(Saved data entries)
□ □ □
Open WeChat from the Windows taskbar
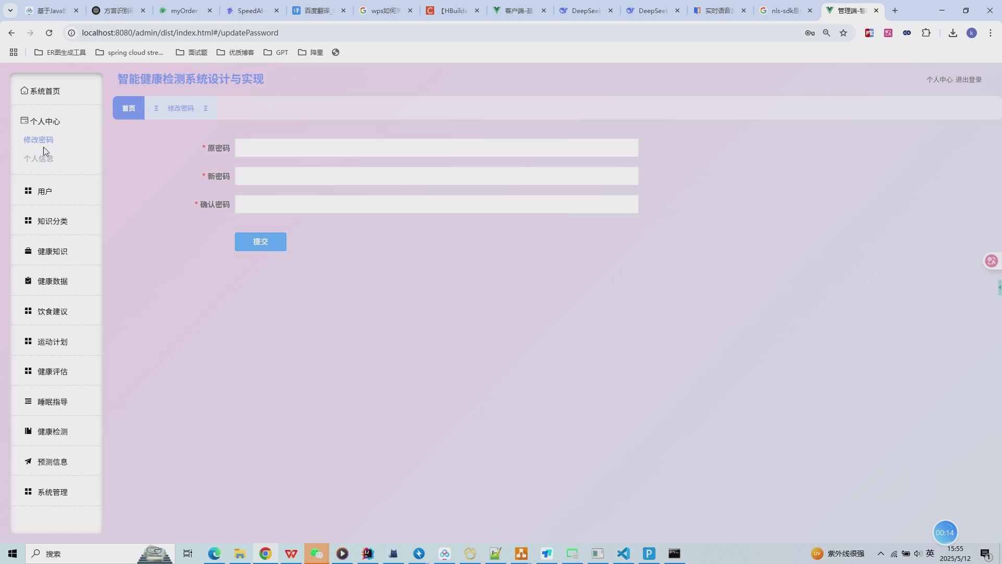The height and width of the screenshot is (564, 1002). [x=317, y=554]
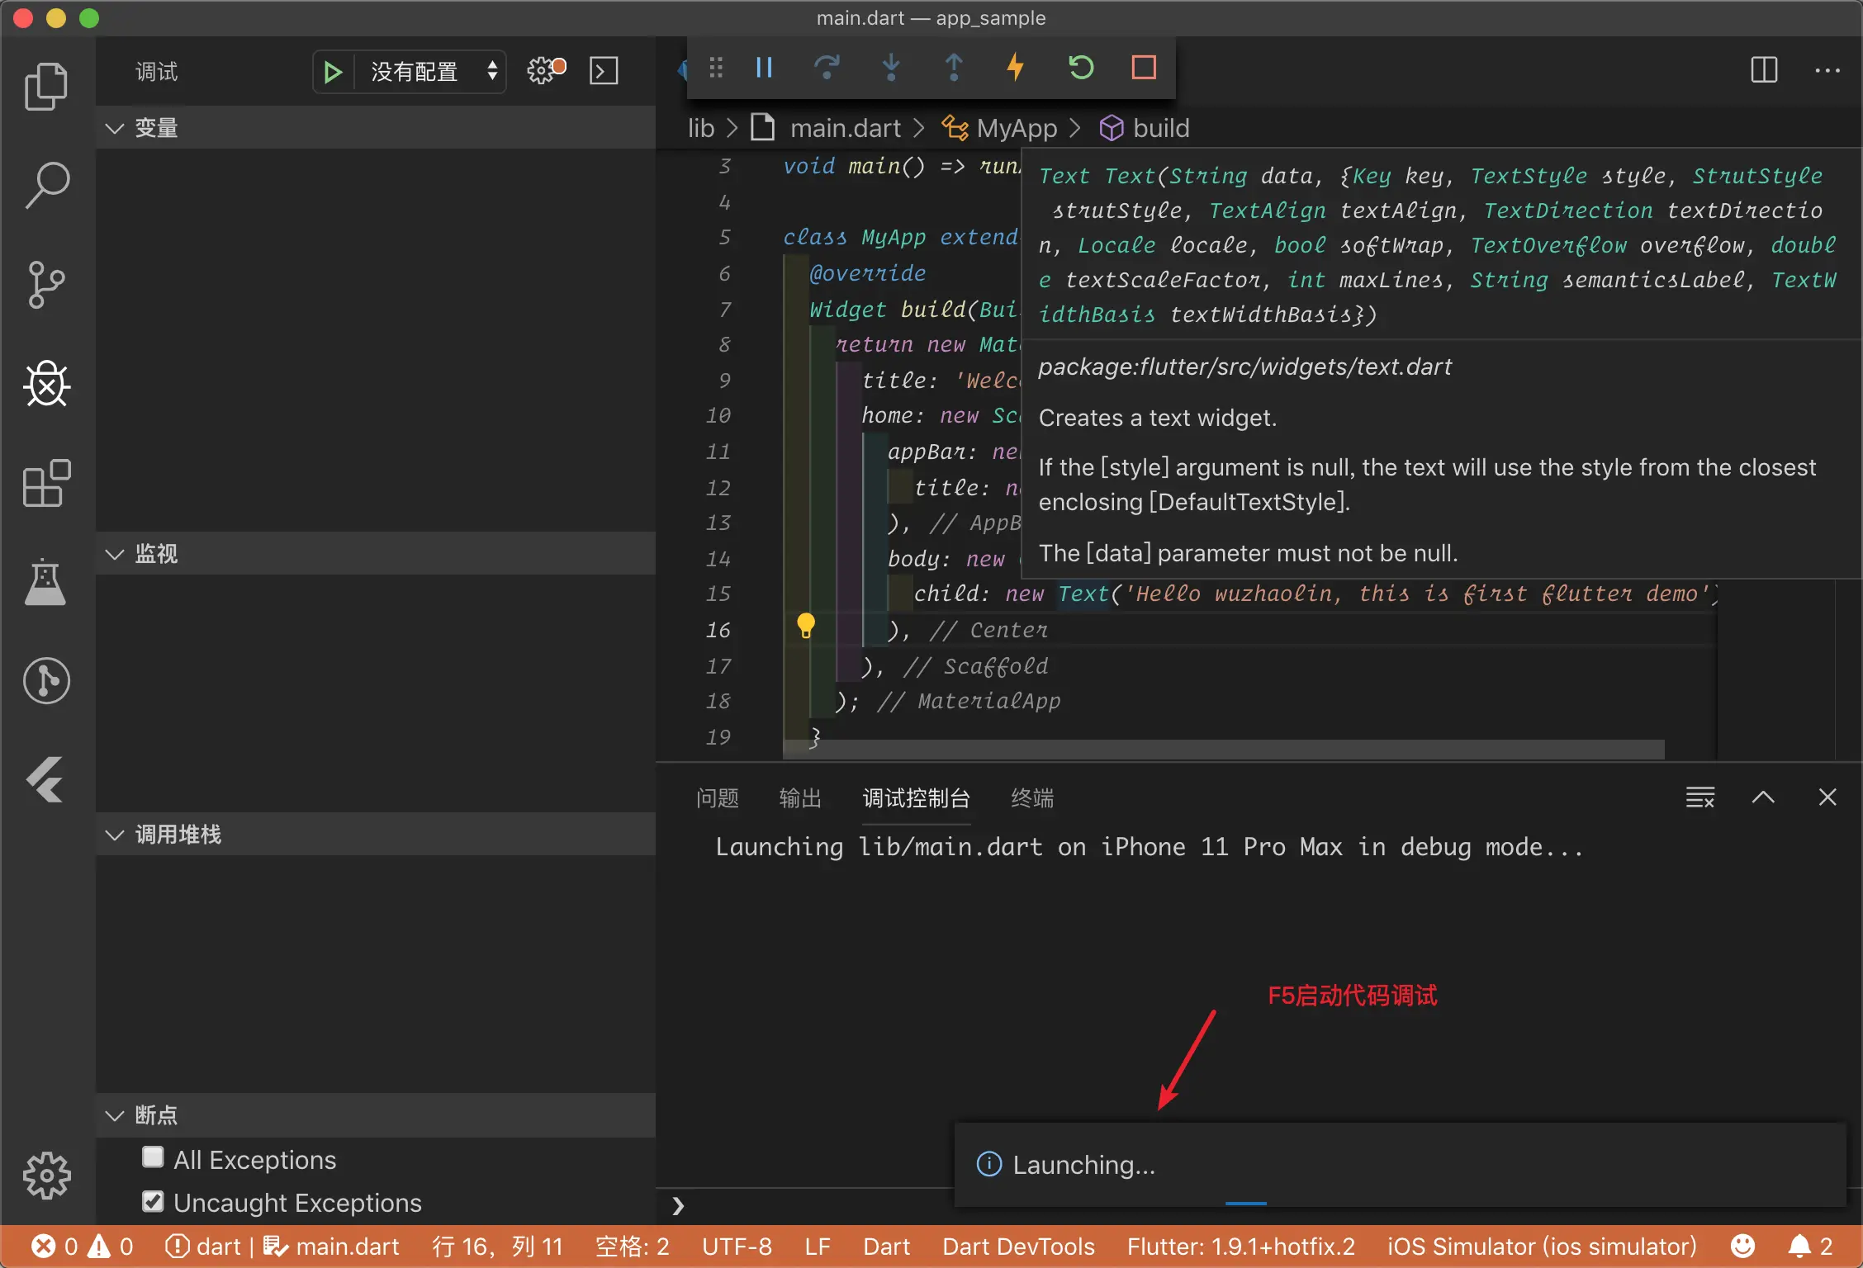Click the editor horizontal scrollbar
Image resolution: width=1863 pixels, height=1268 pixels.
pos(1222,750)
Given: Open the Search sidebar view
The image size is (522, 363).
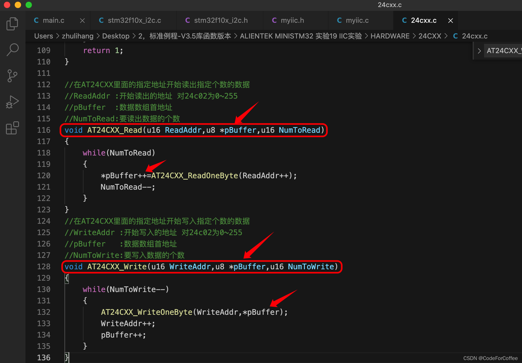Looking at the screenshot, I should pyautogui.click(x=12, y=50).
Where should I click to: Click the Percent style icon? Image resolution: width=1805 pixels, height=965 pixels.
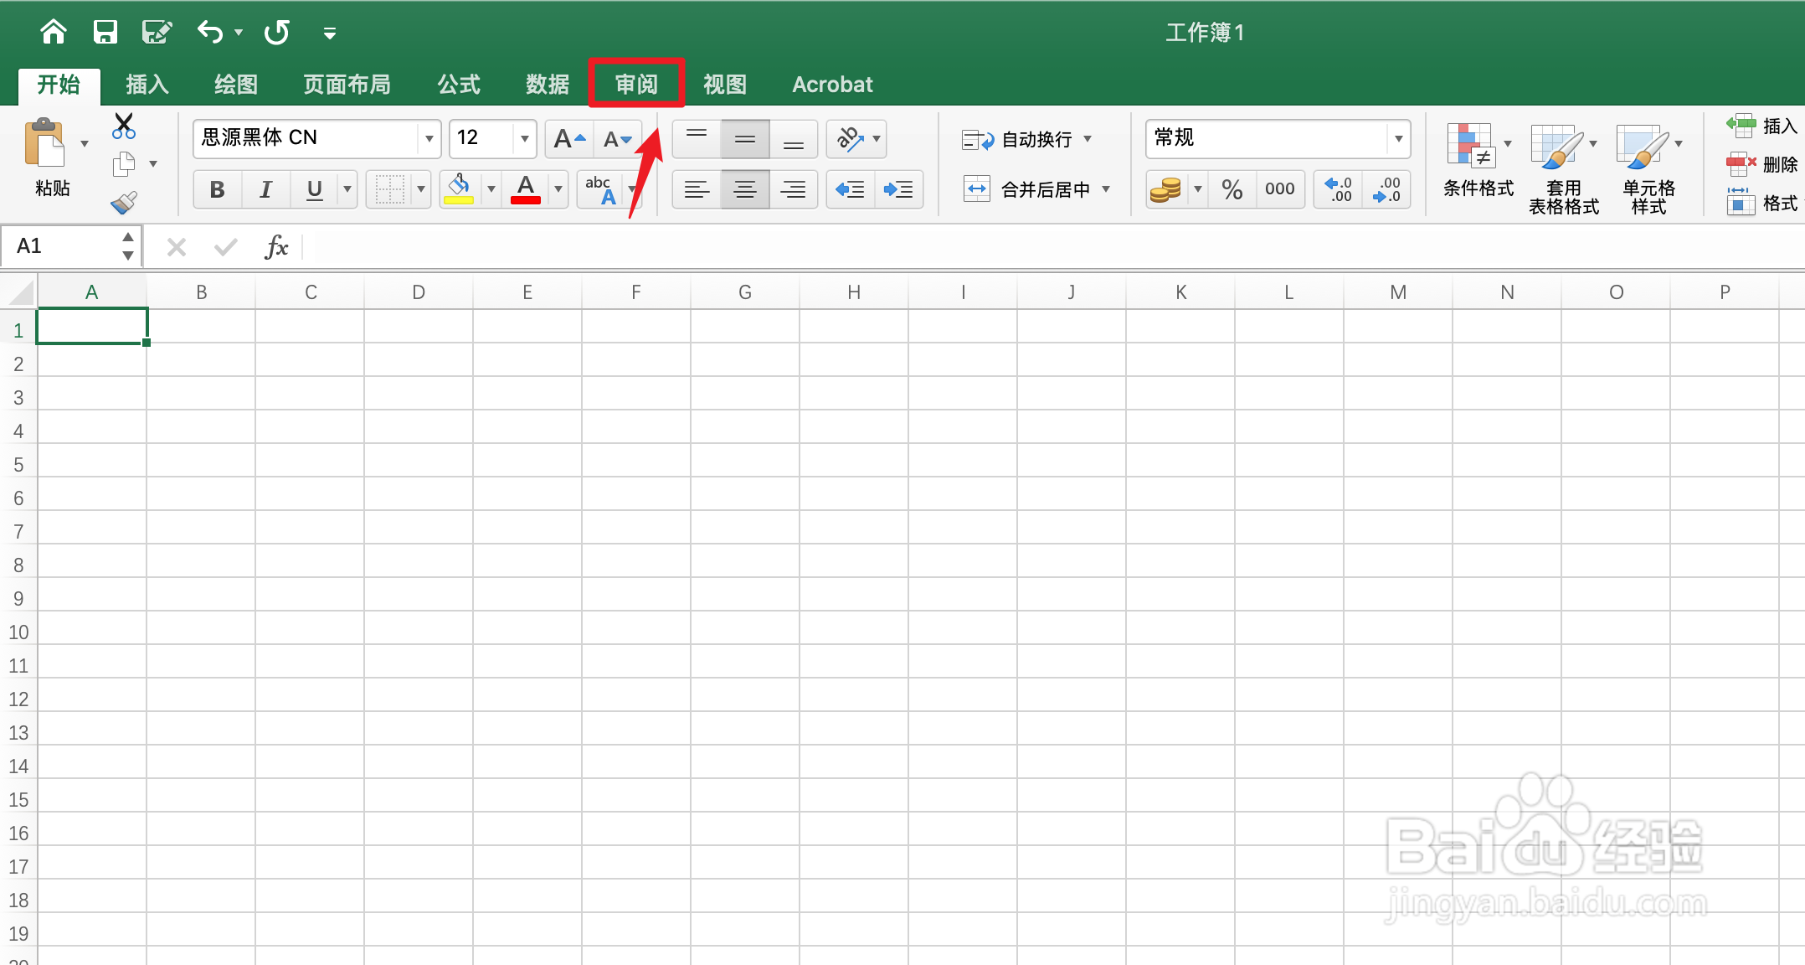coord(1232,190)
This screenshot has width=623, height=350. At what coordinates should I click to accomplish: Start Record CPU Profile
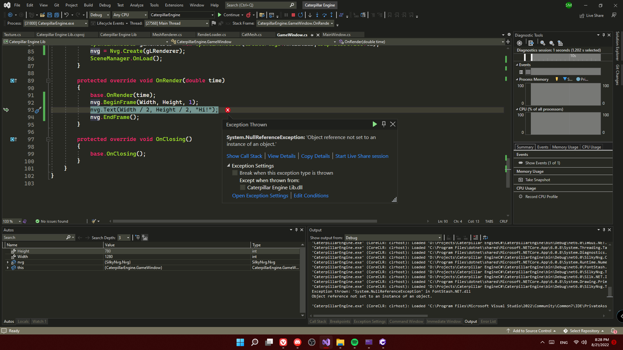[541, 196]
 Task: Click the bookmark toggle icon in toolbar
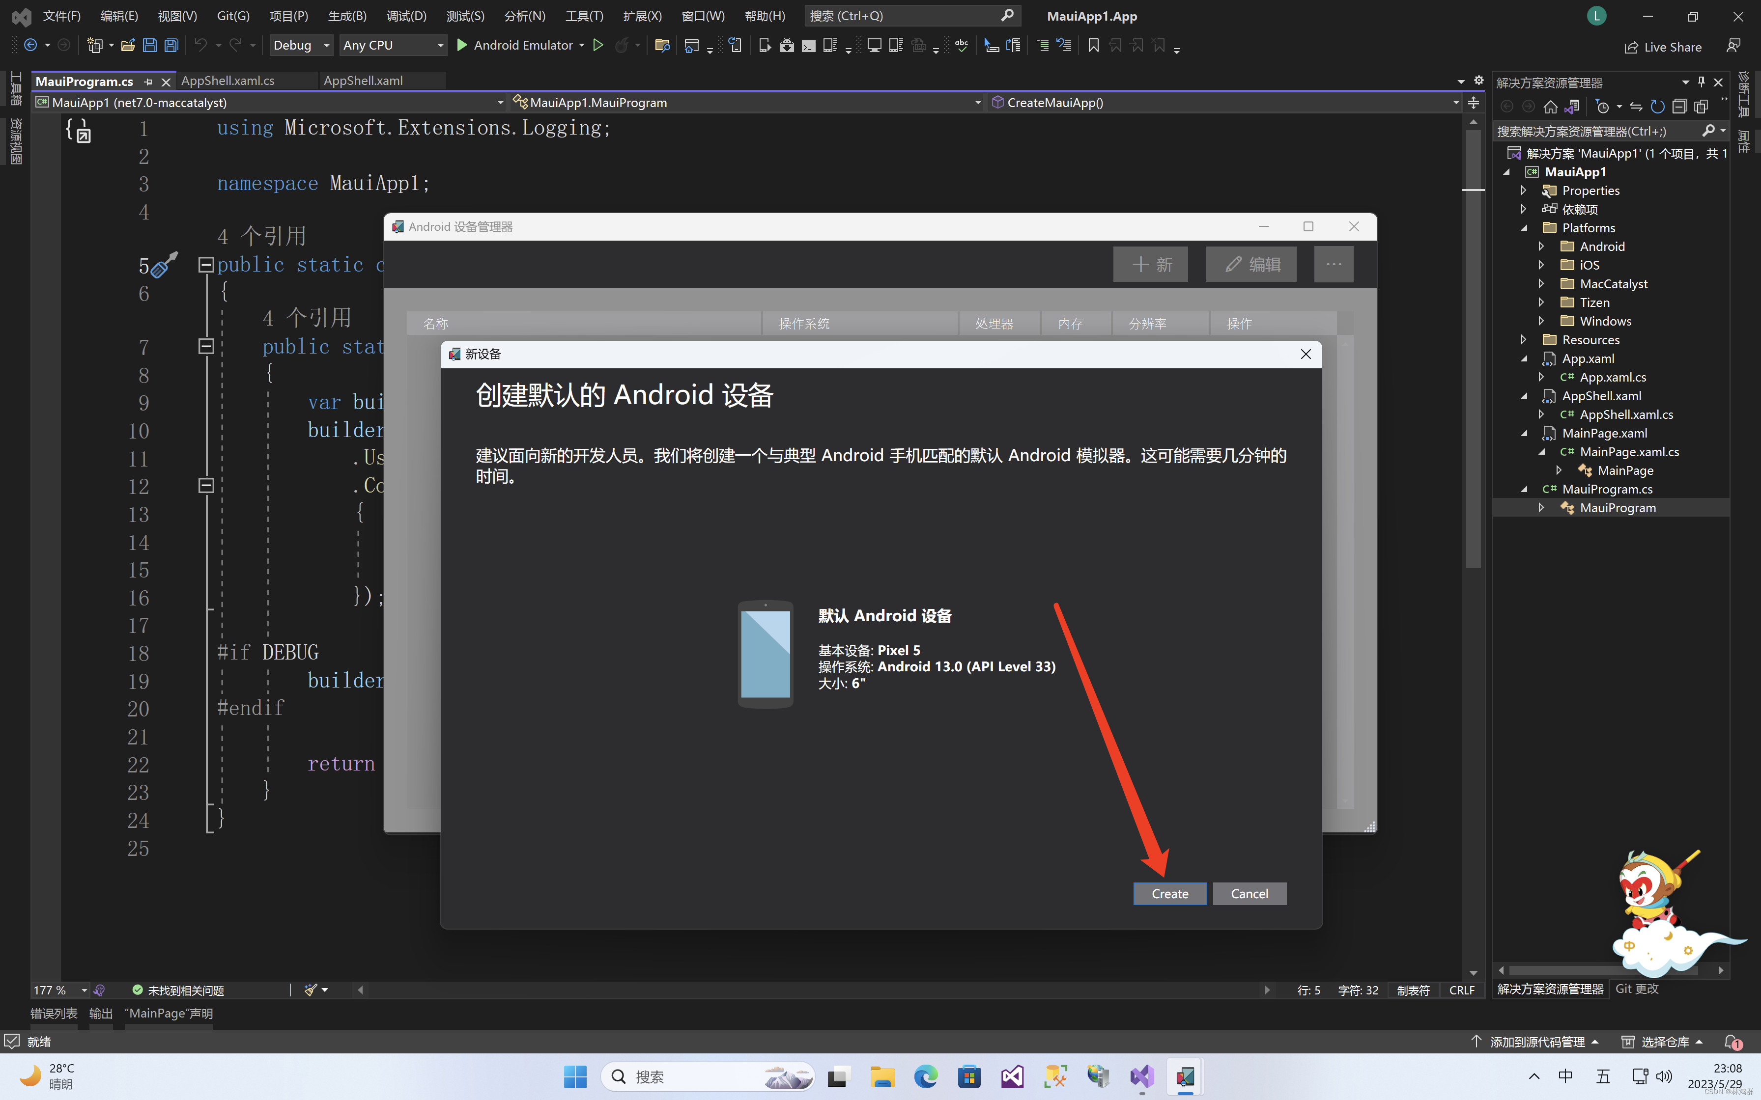pyautogui.click(x=1093, y=45)
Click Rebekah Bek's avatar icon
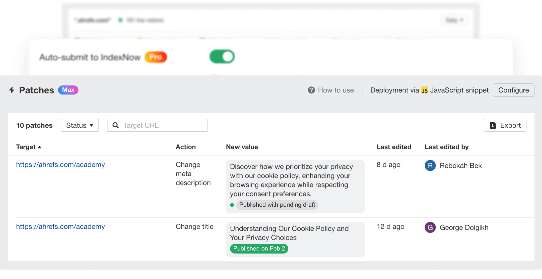This screenshot has height=279, width=542. pyautogui.click(x=430, y=166)
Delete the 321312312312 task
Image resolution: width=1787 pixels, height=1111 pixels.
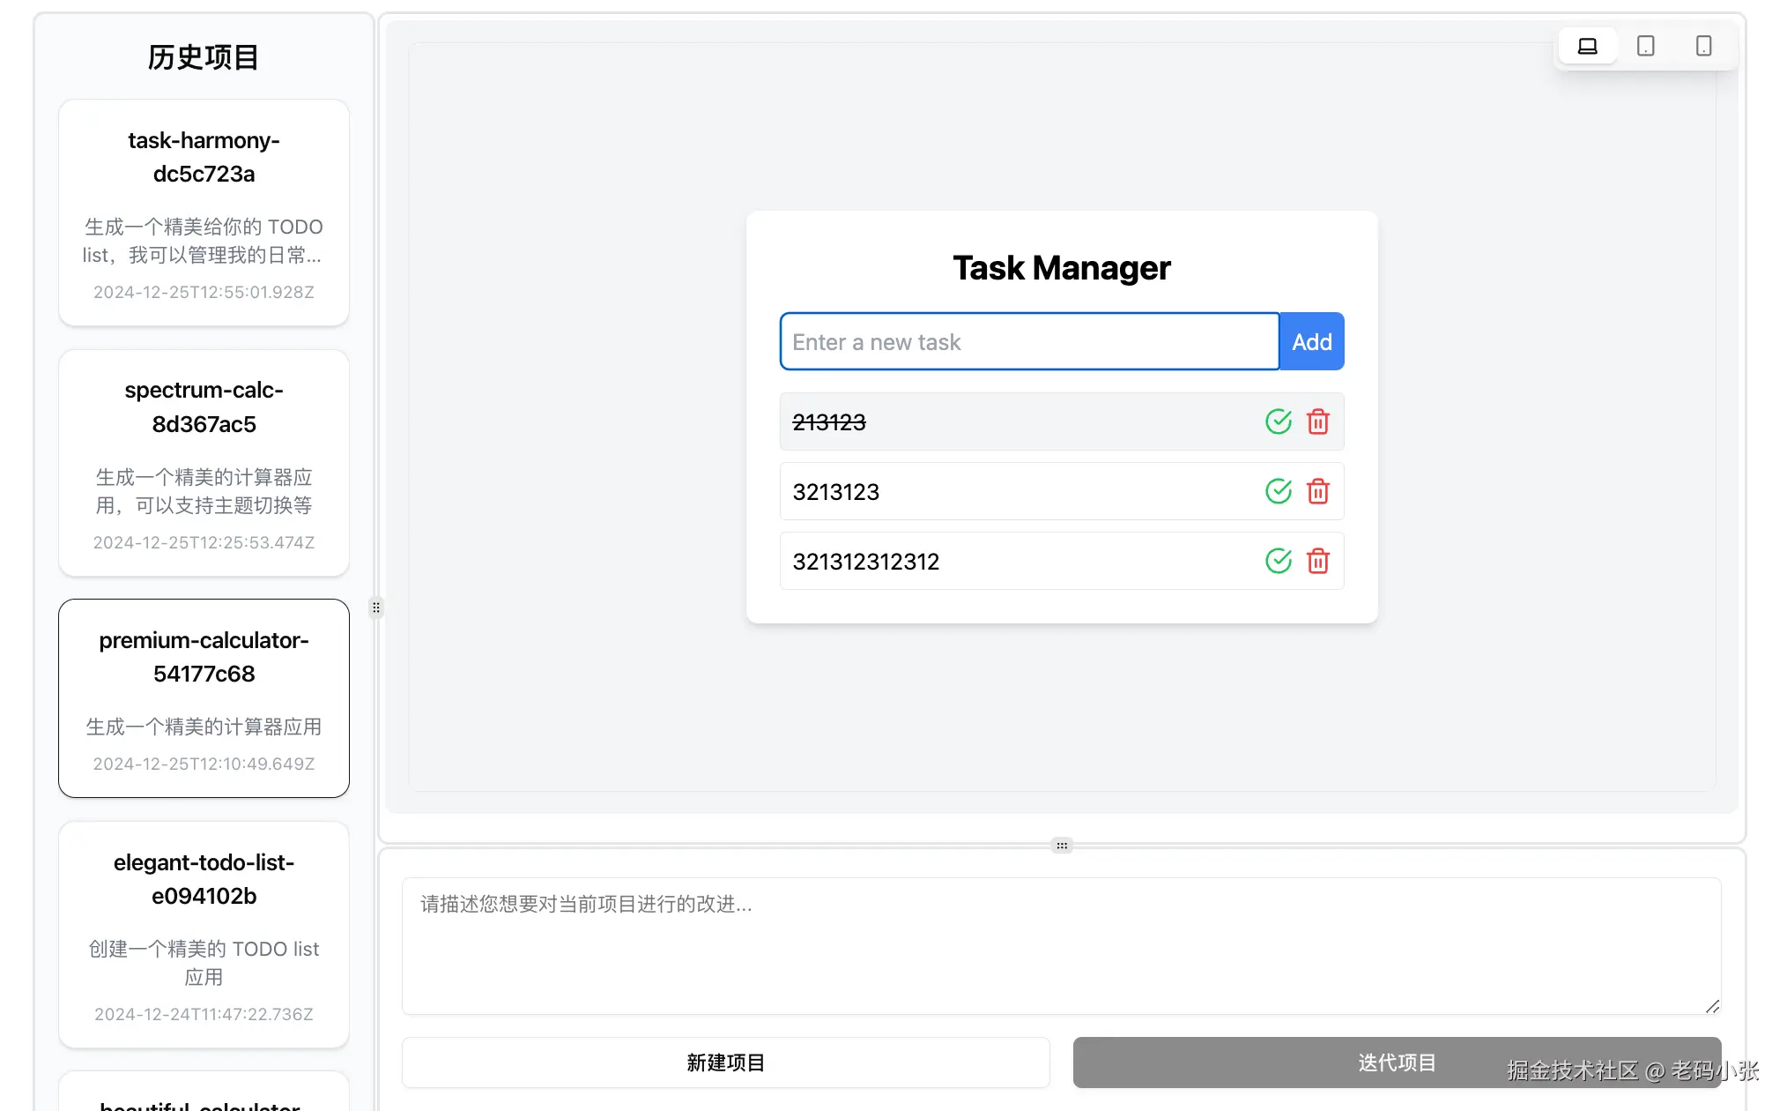click(x=1317, y=562)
□ □ □
EXERCISE AIM: Copy every record verbatim while leaving each picture out.

RESPONSE BELOW:
Open WeChat from the Windows taskbar
The height and width of the screenshot is (564, 1002). [x=317, y=554]
Click the editor horizontal scrollbar
Image resolution: width=1863 pixels, height=1268 pixels.
pos(1222,750)
Given: Open the Search sidebar view
The image size is (522, 363).
Looking at the screenshot, I should pyautogui.click(x=12, y=50).
Where should I click to: Click the Percent style icon? Image resolution: width=1805 pixels, height=965 pixels.
coord(1232,190)
This screenshot has width=623, height=350. At what coordinates should I click to accomplish: Start Record CPU Profile
[541, 196]
 Task: Click the bookmark toggle icon in toolbar
pyautogui.click(x=1093, y=45)
Click Rebekah Bek's avatar icon
This screenshot has height=279, width=542. pyautogui.click(x=430, y=166)
Delete the 321312312312 task
Image resolution: width=1787 pixels, height=1111 pixels.
click(x=1317, y=562)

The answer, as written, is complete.